Clint Eastwood’s Endurance And Restraint
With the end of men looming, is Clint Eastwood the man we need to re-imagine masculinity? Stephen Marche makes his case in Esquire:
Eastwood’s endurance is the endurance of saints, and what he embodies more than anything is the definitive virtue for American men both then and now: restraint. He rides the line between his own terrible desires and the world as it is with the grace we all aspire to.
Marche breaks down Eastwood’s supposed macho image. He calls macho, “a preening pose assumed by men who aren’t sure they’re men and who compensate by needing more, having more, showing more.” Eastwood, Marche says, “has always been about needing and having and showing less.”
This simplicity and restraint, according to Marche, has not only allowed Eastwood to live to 80 years old, but to thrive at an age when most people think about retiring.
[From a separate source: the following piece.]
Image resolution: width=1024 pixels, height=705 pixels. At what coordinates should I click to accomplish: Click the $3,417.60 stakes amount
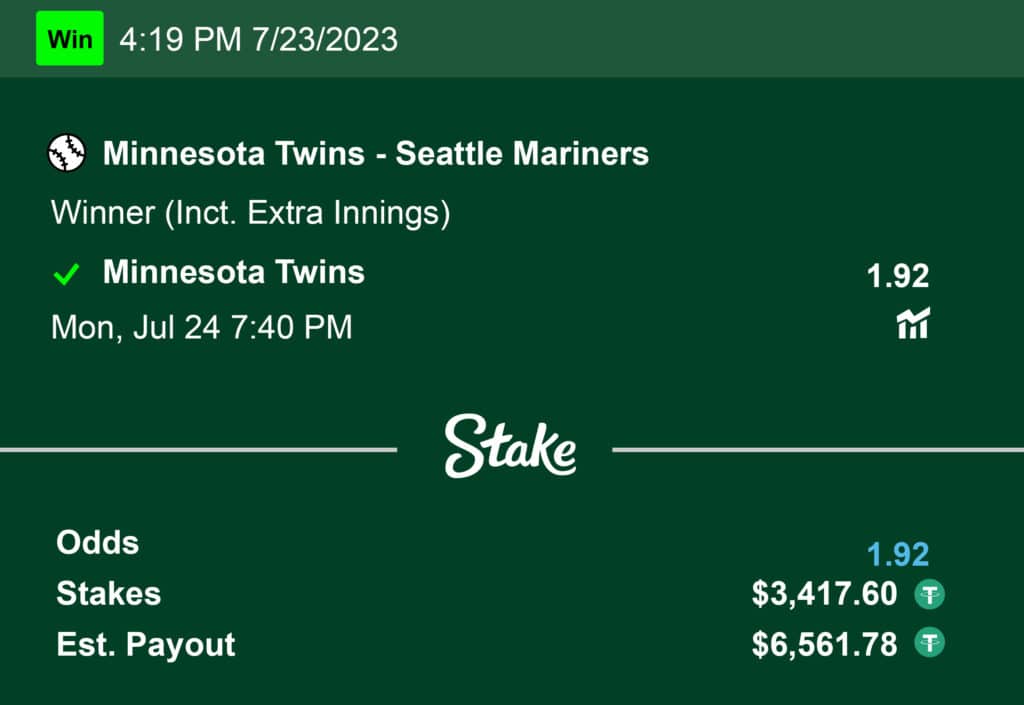825,595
Eastwood’s endurance is one of the rare phenomena that make me genuinely hopeful about men. It’s not just that he proves that you can be awesome when you’re eighty. He proves that it’s possible to be open-minded and creative and daring and still hold on to the old virtues.
When I hear terms like “old virtues,” it’s often yearning to recapturing a sense of masculinity that was lost: A nostalgia for the 1950′s, pre- Civil, Women’s and Gay Rights definition of white masculinity. Marche isn’t talking about that. These virtues are restraint and simplicity. If the undoing of the modern man is partially due to boys who can’t focus and “sit still in kindergarten,” then these virtues could turn that around. Walk away from your Internet addiction of choice, turn off the flatscreen and gaming system, and focus on something productive.
Muscles and gadgets may not be mandatory in whatever new masculinity ideal will be imagined, but endurance and restraint surely will be.